Ogni giorno dal suo soggiorno temporaneo la signora Teresa rampa lentamente verso la piazza del paese, Piazza Ernesto Capocci.
Abbiamo parlato insieme, qualche volta, delle sue aspirazioni letterarie, soprattutto mia moglie, Rosamaria Pirri, docente di lingua e letteratura inglese, capace di farmi cogliere certi passaggi un po’ oscuri del suo discorso. Ho avuto fra le mani le sue pagine bilingui, anche se è l’inglese la lingua che Teresa Arcari meglio padroneggia e che ha prevalentemente usato.
Cercava, così, qualcuno che, in vista di una sua edizione italiana, gliele traducesse. Poi, consigliata, si è rivolta a mons. Dionigi Antonelli che l’ha indirizzata al Centro Studi, dal prof. Gulia e da sua moglie Maria Antonietta Tersigni che curerà l’edizione.
Esperienze esistenziali di “Vita”, tipiche di tanti emigranti italiani e piciniscani, partiti già nei primi anni successivi all’Unità d’Italia e fin verso i nostri anni ’60. Da qui per la Scozia, l’Inghilterra, il Galles, l’Irlanda, il Canada, il Belgio.
Non trovi in queste pagine semplici, e niente affatto velleitarie, la letterarietà costruita e premiata di una Melania Mazzucco o di altri noti scrittori contemporanei, ma trovi, comunque, una mappa di solchi profondi della sua vita e della sua rielaborazione mentale ed affettiva tra i tanti dati che non ha voluto scartare.

------------------------------------------------------------------------

Compito 1
Riscrivi come tabella Markdown le righe delle voci che vanno da quella contenente "Expand Universal Serial" fino a quella contenente "Looking at the screenshot, I should (x=823, y=403).", entrambe incluse, escludendo le righe vuote. Le colonne devono chiamarsi Numero e Riga.

------------------------------------------------------------------------

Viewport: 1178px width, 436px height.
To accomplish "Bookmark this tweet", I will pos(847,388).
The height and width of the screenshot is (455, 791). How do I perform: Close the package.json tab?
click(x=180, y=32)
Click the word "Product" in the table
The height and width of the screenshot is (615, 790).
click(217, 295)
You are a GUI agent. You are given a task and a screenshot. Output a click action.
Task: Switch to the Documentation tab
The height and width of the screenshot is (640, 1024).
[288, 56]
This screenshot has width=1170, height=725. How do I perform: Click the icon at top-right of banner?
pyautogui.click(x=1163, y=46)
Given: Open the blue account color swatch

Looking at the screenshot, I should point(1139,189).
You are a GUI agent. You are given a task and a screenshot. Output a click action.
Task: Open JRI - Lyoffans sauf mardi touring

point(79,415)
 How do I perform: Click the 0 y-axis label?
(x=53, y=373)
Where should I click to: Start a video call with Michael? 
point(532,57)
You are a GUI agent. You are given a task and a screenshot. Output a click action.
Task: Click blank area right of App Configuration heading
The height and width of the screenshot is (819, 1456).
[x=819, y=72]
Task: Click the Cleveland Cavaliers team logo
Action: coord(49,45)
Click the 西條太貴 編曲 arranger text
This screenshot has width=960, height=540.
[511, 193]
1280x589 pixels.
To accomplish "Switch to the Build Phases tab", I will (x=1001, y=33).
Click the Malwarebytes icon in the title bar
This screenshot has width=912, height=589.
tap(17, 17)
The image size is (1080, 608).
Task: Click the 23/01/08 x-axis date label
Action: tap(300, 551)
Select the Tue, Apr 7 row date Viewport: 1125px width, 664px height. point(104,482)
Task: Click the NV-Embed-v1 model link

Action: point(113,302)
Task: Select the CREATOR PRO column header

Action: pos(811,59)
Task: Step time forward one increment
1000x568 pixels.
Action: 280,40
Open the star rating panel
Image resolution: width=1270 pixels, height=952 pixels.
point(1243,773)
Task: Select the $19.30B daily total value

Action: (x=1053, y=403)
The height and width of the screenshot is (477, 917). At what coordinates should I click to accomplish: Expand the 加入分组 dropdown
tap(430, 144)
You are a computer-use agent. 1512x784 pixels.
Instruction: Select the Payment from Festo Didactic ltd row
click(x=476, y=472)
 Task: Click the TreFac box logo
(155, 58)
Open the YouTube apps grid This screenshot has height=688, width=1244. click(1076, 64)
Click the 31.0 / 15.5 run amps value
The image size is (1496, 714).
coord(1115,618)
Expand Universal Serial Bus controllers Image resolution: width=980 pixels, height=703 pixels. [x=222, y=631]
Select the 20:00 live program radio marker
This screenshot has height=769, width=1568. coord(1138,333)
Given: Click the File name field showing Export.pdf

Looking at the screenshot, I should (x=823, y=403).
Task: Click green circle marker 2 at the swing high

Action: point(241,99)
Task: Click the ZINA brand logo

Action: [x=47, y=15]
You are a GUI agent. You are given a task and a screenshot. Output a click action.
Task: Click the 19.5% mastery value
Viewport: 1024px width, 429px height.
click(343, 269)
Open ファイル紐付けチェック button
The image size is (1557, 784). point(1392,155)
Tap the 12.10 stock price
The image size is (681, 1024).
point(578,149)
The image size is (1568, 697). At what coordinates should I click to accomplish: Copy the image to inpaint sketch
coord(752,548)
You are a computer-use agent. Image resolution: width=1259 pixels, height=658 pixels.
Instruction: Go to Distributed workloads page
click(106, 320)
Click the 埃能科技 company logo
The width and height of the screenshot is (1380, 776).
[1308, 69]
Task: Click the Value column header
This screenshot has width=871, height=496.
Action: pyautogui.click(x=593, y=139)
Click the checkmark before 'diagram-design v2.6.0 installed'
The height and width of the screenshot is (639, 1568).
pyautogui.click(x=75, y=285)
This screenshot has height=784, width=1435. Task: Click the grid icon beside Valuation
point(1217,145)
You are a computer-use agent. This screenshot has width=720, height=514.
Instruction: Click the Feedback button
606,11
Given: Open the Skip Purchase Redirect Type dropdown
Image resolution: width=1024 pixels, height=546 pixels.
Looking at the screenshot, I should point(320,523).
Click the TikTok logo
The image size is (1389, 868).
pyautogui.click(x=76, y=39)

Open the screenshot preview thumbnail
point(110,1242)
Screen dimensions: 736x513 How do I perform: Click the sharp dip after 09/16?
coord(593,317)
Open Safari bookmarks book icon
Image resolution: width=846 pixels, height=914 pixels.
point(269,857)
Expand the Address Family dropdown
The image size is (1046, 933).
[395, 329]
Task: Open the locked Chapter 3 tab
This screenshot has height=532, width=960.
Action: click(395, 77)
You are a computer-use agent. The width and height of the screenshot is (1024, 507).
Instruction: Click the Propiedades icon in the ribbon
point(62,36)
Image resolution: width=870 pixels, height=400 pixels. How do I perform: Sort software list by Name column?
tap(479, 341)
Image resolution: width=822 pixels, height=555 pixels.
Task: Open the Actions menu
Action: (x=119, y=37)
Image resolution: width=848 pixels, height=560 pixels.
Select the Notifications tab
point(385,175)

------------------------------------------------------------------------

Compito 2
Secondo il brano di partenza, chi curerà l'edizione italiana delle pagine di Teresa Arcari?

Soluzione 1
| Numero | Riga |
|---|---|
| 1 | Expand Universal Serial Bus controllers Image resolution: width=980 pixels, height=703 pixels. [x=222, y=631] |
| 2 | Select the 20:00 live program radio marker |
| 3 | This screenshot has height=769, width=1568. coord(1138,333) |
| 4 | Given: Click the File name field showing Export.pdf |
| 5 | Looking at the screenshot, I should (x=823, y=403). |

Soluzione 2
Maria Antonietta Tersigni.